An early instance in 1873 showing this contested space was when two teenage Mexican men Moreno and Barelas were heading down Main Street to a bathhouse in Sonoratown. The men came across Lee Long and another Chinese man and cried out  “Where you going John?”, to which the Chinese man replied “Go to hell you son of a bitch!” and this led to a physical altercation and later a trial where the Mexican teenagers were let off. 
John Chinaman was a common taunt and steryotype that separated Chinese Americans from White American identity. The instance shows how Mexican immigrants felt posessive of thier space and intolerant of thier close neighbors despite shared struggles. 
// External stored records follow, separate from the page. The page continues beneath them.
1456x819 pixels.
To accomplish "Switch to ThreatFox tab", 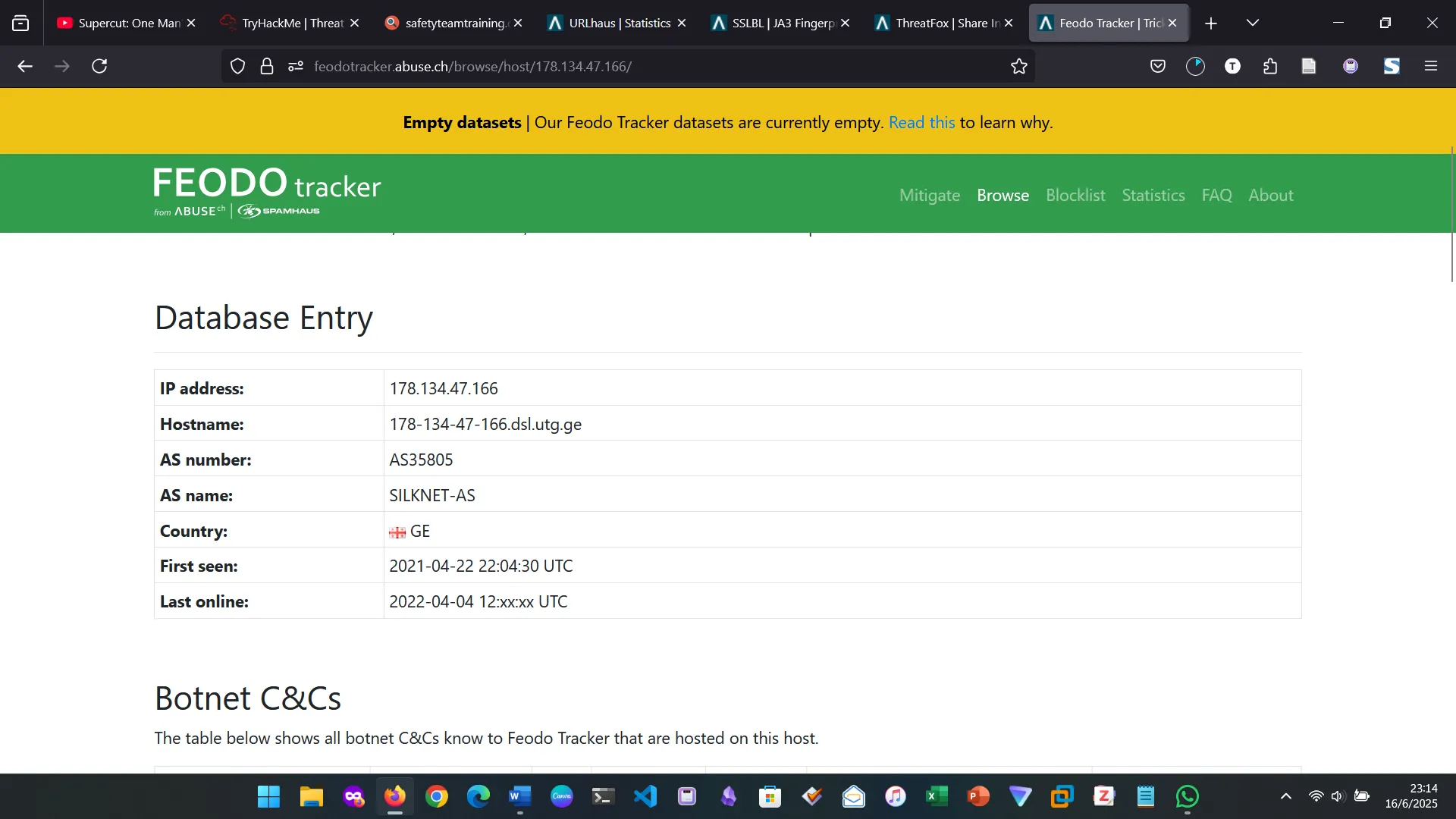I will (x=946, y=24).
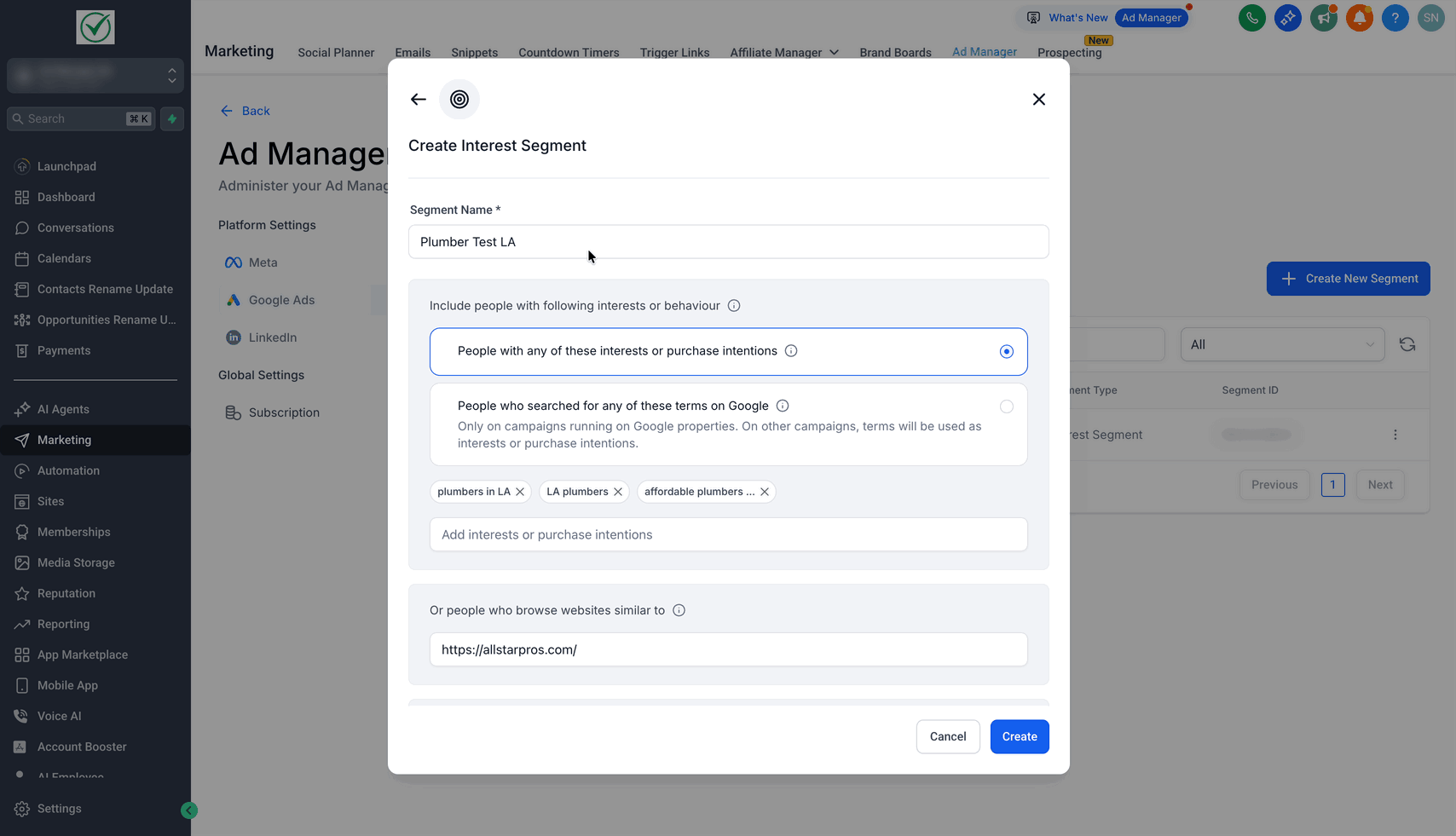Click the info icon beside "browse websites similar to"
This screenshot has height=836, width=1456.
[679, 610]
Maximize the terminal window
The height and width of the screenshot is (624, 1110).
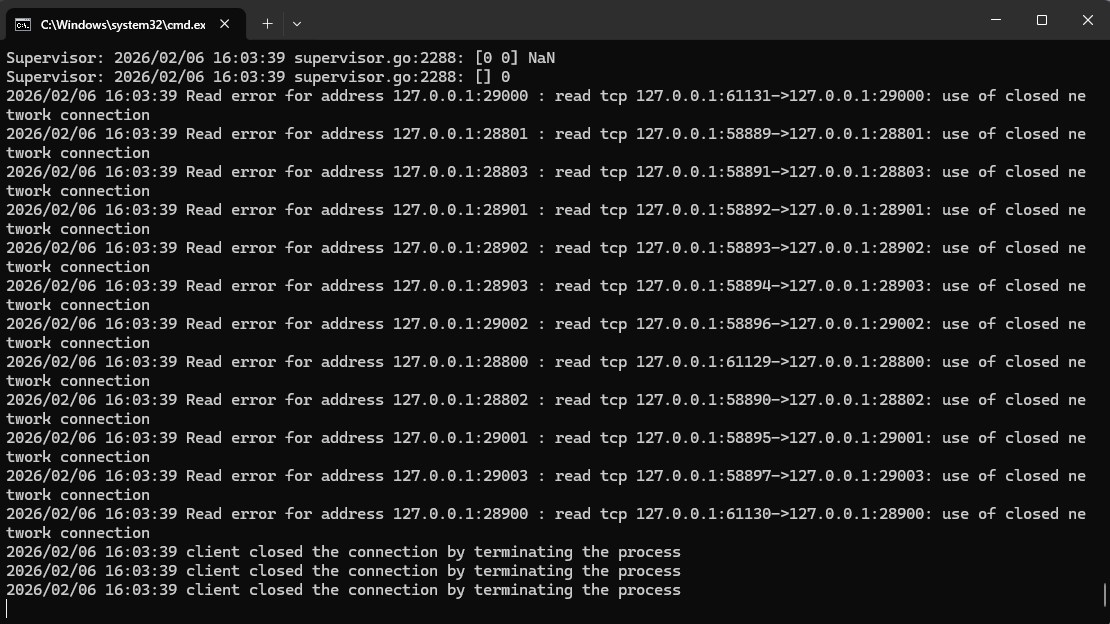pyautogui.click(x=1042, y=20)

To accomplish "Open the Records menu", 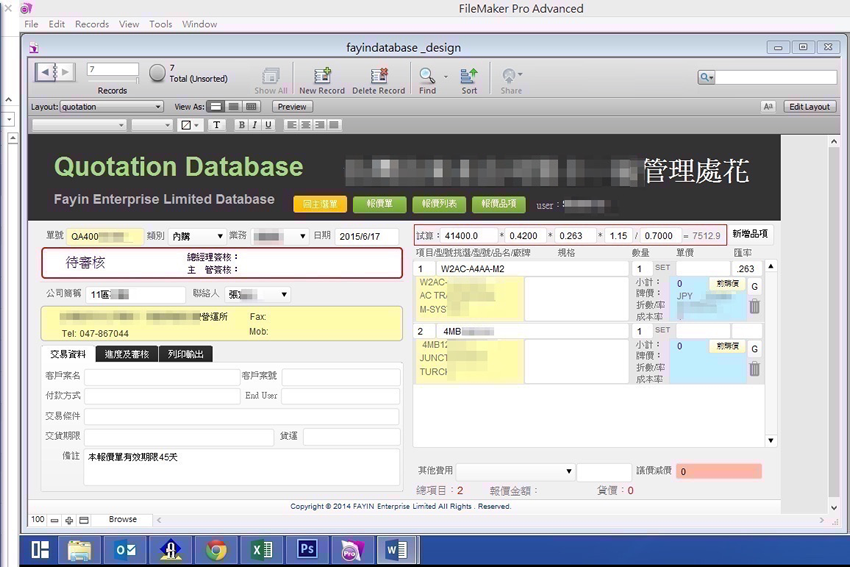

Only 40 years later, through industrial revolution and modernization, in 1910, Chinese residents where helping Mexican Americans go to the border, relying on knowledge from smuggling during the Chinese Exclusion Act. Journalists still focused on dividing the two groups. Afraid of violence from these bands of Mexicans that came "by the hundreds" to squat on the streets and in the homes of Chinatown, L.A police hastily searched as many as they could.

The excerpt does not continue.